Roxanne Hack of the Orange County Register wrote a column this week about hating mommy conversations — how just because you have a kid, everyone assumes you’re interested in everyone else’s kid, their bowel movements, their teething issues. Roxanne hit that one out of the park. Oh, I blog about my own kids, a lot — too much. I’ll mention them on Facebook. That’s the beauty of the Internet: you can close the window, ignore the post, choose not to read. But in realspace, please don’t hit me with the mommy talk.
Waiting to pick the kids up from school, I sit on the schoolyard benches with my nose buried in a history book on the Kindle. The rest of the moms are chatting in little groups. About what? Cupcakes? The PTA? Play dates? Who knows. If they would like to discuss criminology, or foreign policy during the Kennedy administration, I’m their girl. But I get the feeling they don’t. Shit, just for reading a book instead of chatting, they look at me like I’m from another planet.
I’m not totally lacking in mom friends, of course. I have my Facebook buds, and also a private online group of longtime Internet mom friends I hand-picked for their wit, intellect and lack of female cattiness. We talk about our kids, sure, but we also talk about everything else from our careers to sex to religion to our sons’ equipment to politics to our coochies. I’m not going to find that level of discourse on the playground, and besides: these girls aren’t going to ask me to pick up their kids from school or expect me to sit in their kitchens sipping coffee. I like it this way.
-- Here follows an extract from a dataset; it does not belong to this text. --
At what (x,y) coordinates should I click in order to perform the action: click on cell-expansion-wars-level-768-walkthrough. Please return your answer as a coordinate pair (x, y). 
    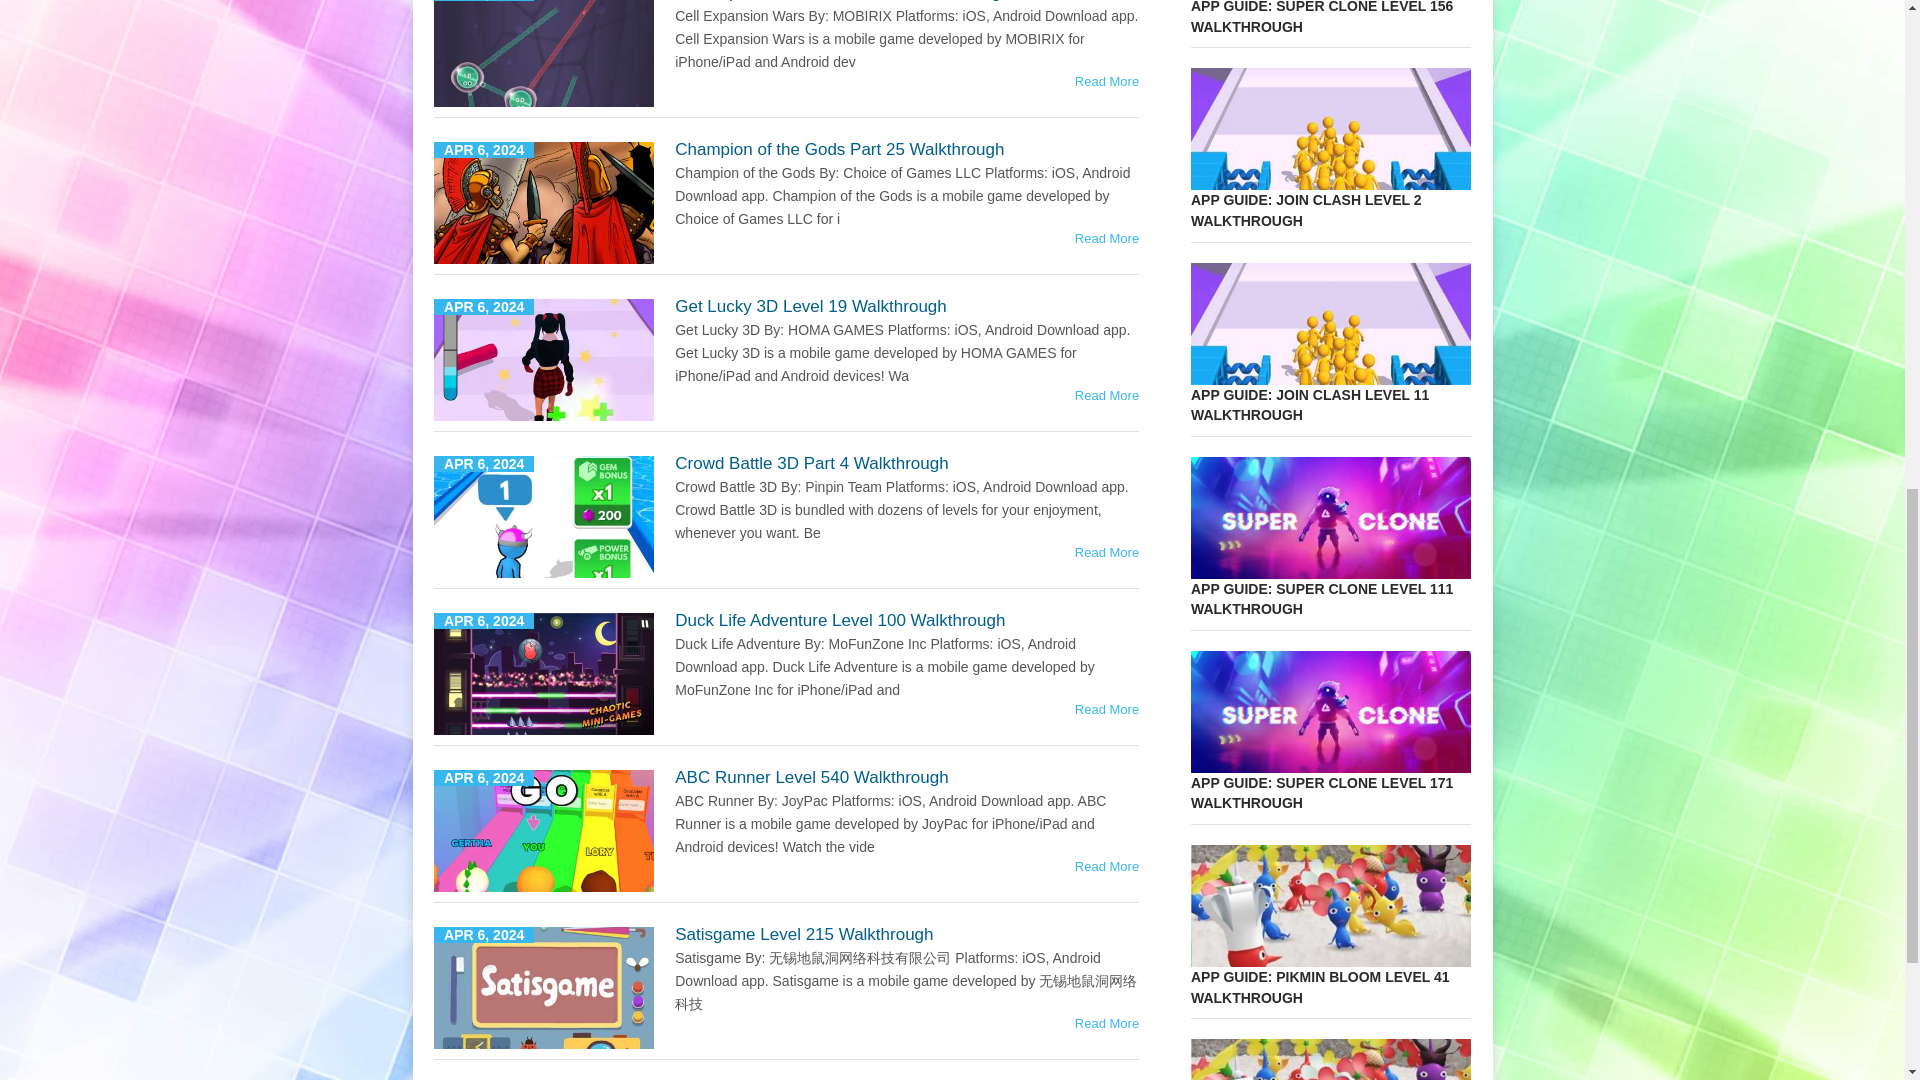
    Looking at the image, I should click on (544, 53).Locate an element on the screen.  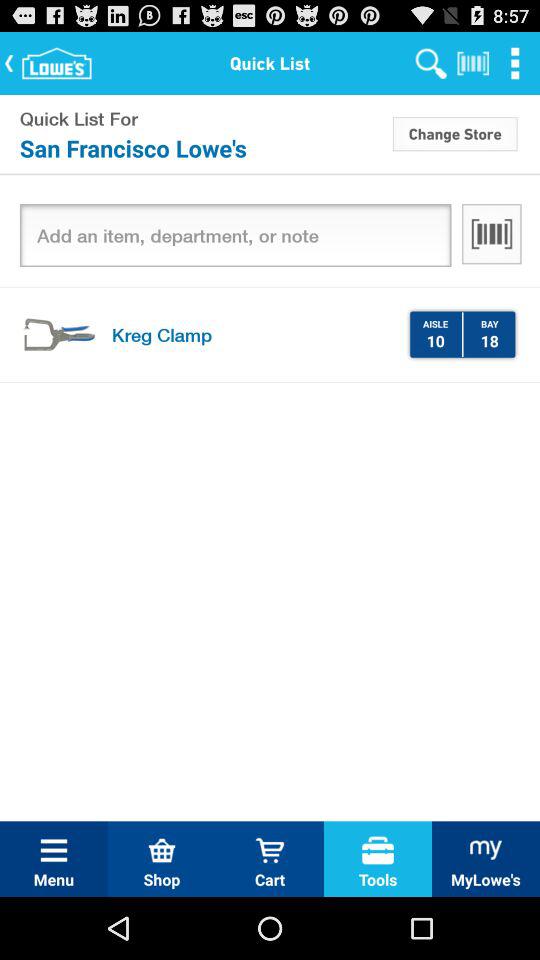
choose item to the right of kreg clamp item is located at coordinates (435, 340).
I’ve always been a bit of a tomboy, of course. I spent my entire early childhood catching turtles, snakes and crawdads in the woods. At parties, I don’t hang with the women in the kitchen, I hang with the guys — that’s where all the fun is, the dirty jokes and sports talk. I’m pretty damned comfortable with who I am. I just wonder if my kids would prefer a normal mom? A classroom-volunteering, cupcake-baking, SUV-driving, scrapbooking, coupon-clipping kind of mom? Does it bother them that their mom is, well, not like the other mommies?
My grownup daughter, who should know because I really haven’t changed, says it’s okay — she wouldn’t have wanted me to try to be like that, and I’d have done a bad job if I tried. I hope she’s right. I hope for my kids, hikes and tarantulas outweigh the lack of cupcakes and volunteerism.